Andy Murray was largely untroubled as he swept into the third round of the Australian Open, beating Ukraine’s Illya Marchenko in straight sets.
Marchenko was spirited throughout the match and broke Murray at one stage, but failed to grasp a cutting edge in losing 6-1, 6-3, 6-3.
After a routine first hold, Murray was the aggressor whilst returning, and pressured his tenacious opponent into hitting the net after a majestic slice. Murray stole the first break here to go 2-0 up.
The Scot was winning the gruelling cross-court battles and held with an ace to consolidate his break.Read more (584 words)
Marchenko battled bravely in the first set despite struggling to put his higher ranked opponent away during the longer rallies. With the Ukrainian at the net and running out of ideas, Murray pulled out a dipping backhand slice, which Marchenko fluffed well wide, handing his rival another break.
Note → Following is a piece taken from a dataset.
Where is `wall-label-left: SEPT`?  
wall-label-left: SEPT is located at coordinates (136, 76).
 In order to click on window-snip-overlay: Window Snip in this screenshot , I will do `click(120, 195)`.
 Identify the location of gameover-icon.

After the two men swapped service holds, Murray served out with his eighth ace of the match and deservedly took the set 6-1.
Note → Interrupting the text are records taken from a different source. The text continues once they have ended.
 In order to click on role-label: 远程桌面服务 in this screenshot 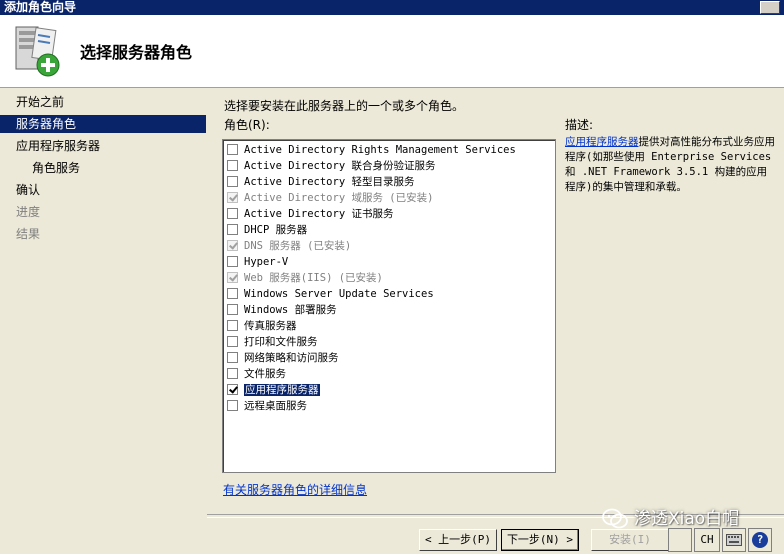, I will do `click(276, 406)`.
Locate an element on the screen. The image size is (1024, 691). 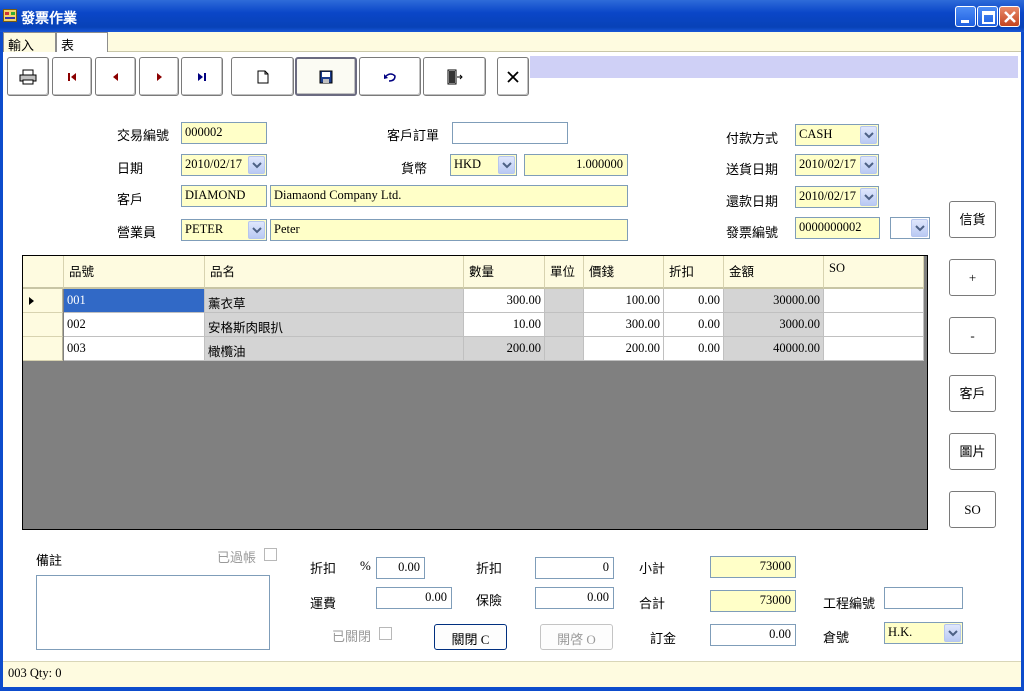
payment-method-select: CASH is located at coordinates (837, 135).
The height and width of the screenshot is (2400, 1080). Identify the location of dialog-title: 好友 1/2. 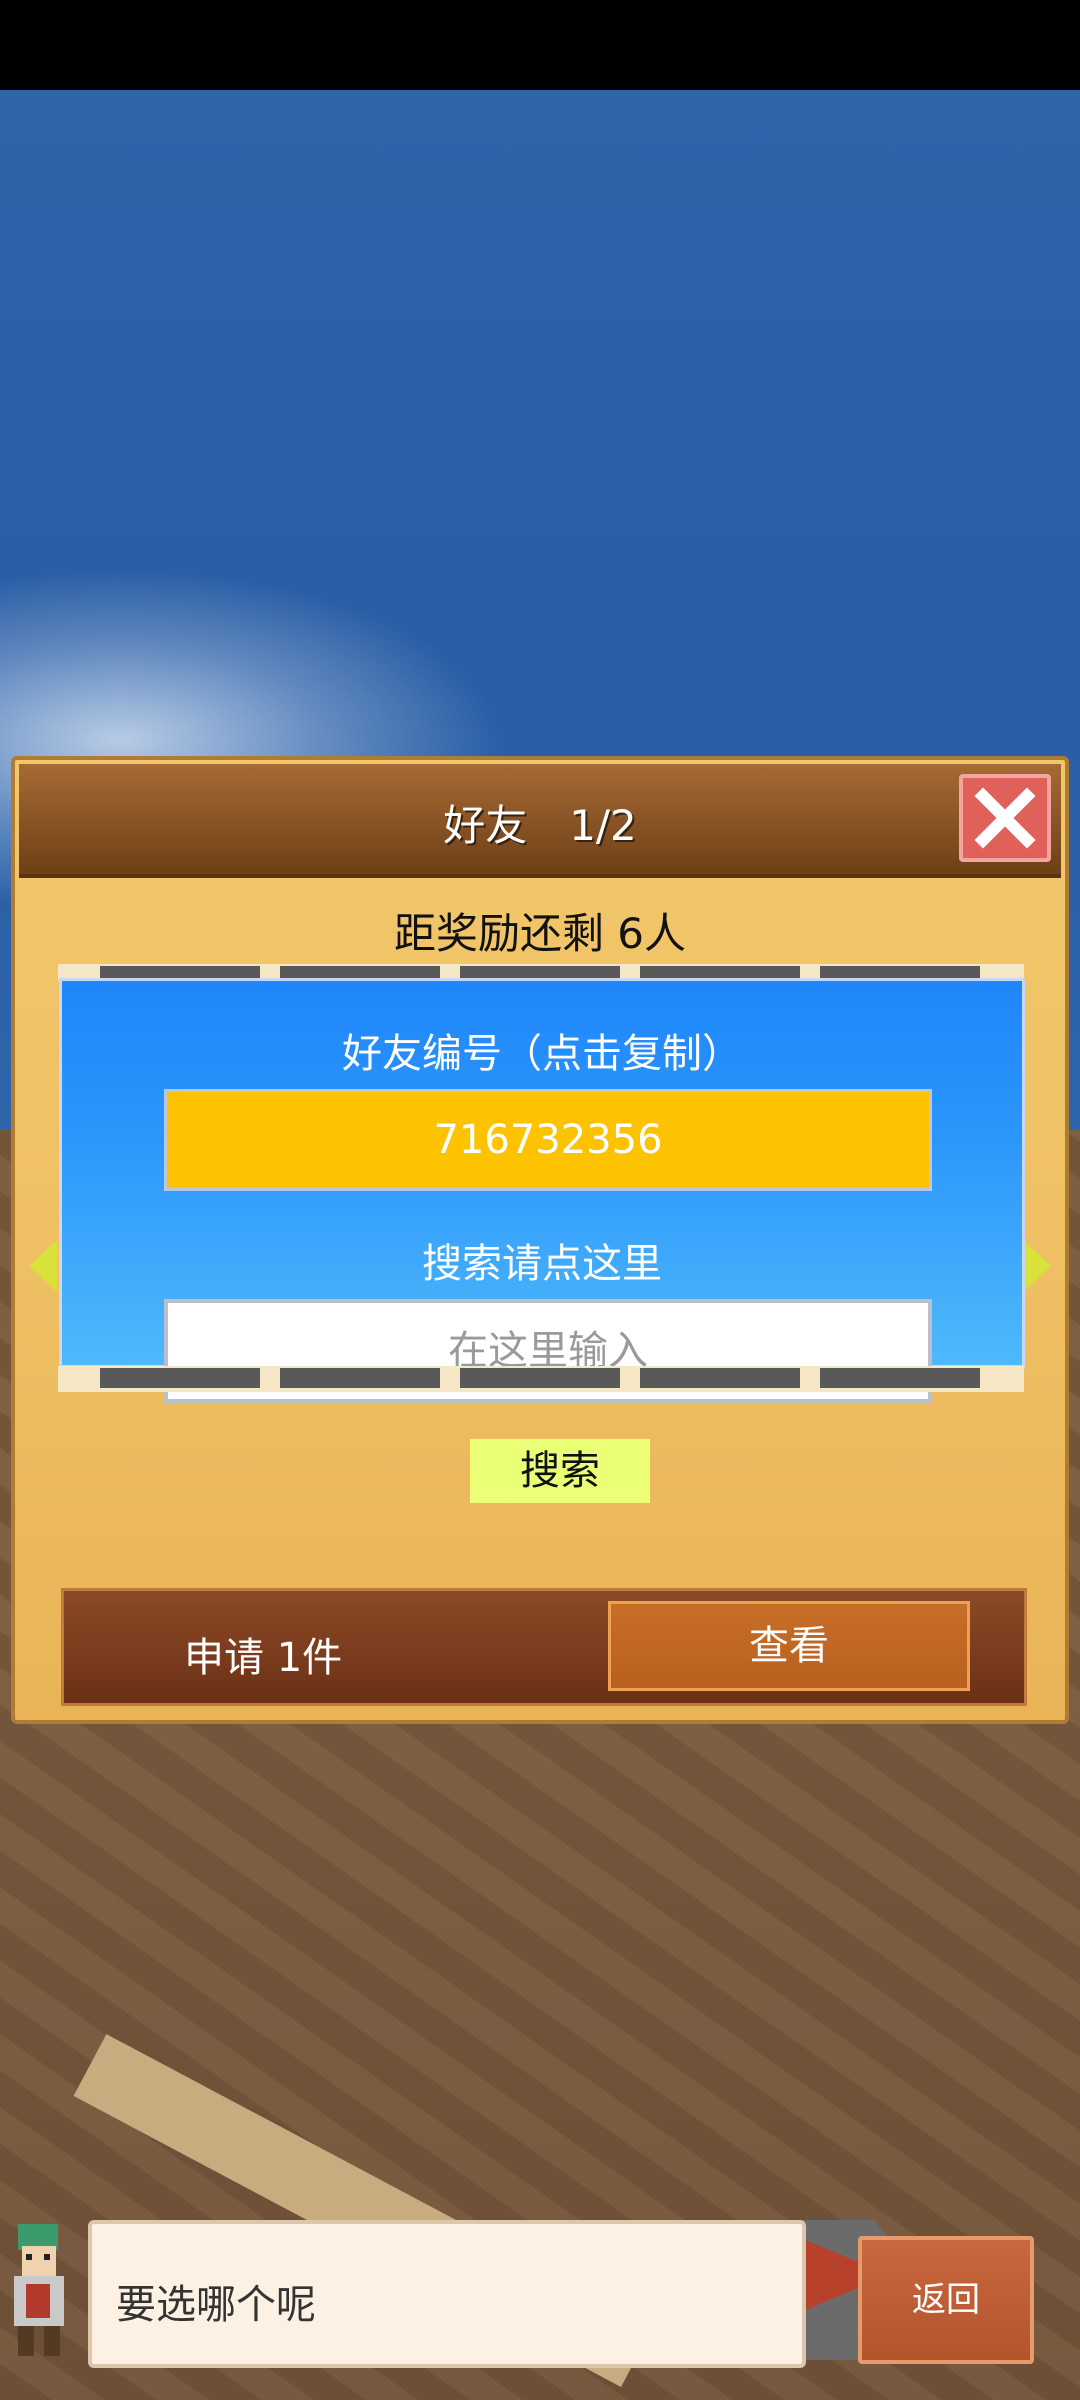
(540, 826).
World number 79 Marchenko flew out of the blocks in the second and broke serve to lead 2-0. He looked in competitive mood and was taking the match to Murray with a mixture of abrasive crosscourt hitting and well chosen touch shots.
Murray then began to step up to the plate and force the issue. Marchenko showed his lack of experience with a baffling double fault, and then blazed an easy passing shot well out to give Murray a break of his own, leaving the score at 2-1 with the world number five about to serve.
The cobwebs re-appeared in an erratic performance from Marchenko, emphased when he lost his cool with the umpire after another debatable line-call. Murray pounced like a cat through Marchenko’s wide forehand, and took a second break at the first opportunity.
The set continued with Marchenko firing on all cylinders in terms of his brutal forehand, but with every dazzling winner, there came a shocking error. He failed to capitalise on two break points as the difference in ranking became highlighted once more.
Murray clinched the second set with another break after an authoritative return of serve, winning it 6-3.
The tension began to rise as both men held with ease until the sixth game of the third set. Dunblane-born Murray finally found a breakthrough when Marchenko’s inconsistent serve went elsewhere and a flurry of double-faults dripped from his racket. He swatted a limp forehand into the net, losing the game to love and gifting Murray a 4-2 lead.
Despite rarely getting out of third gear, Murray was now well into a groove. He held serve with his 15th and 16th aces of the match, and found himself 5-3 up and returning.
When serving to stay in the match, Marchenko faced an onslaught from Murray as he went for the jugular. The best shot of the match came at 15-15. Murray showed great speed, balance and agility to reach a seemingly lost cause, and then passed his opponent at the net after a low drop volley. Following a few wild misses, Murray lost the game and was forced to serve out.
Like so many times in the early stages of grand slams, Murray duly served out untroubled. After another energetic retrieval and a net chord sent from the heavens, Marchenko smashed a wicked Murray serve out to leave his opponent with final set 6-3.
It is still too early to tell where Murray is at in terms of winning the tournament. He was playing a big-hitting if one-dimensional player with little mental strength and experience. However, his coaching staff will be pleased with his accurate serving and forthright, aggressive tennis. Next for Murray is Spaniard Guillermo Garcia-Lopez on Saturday.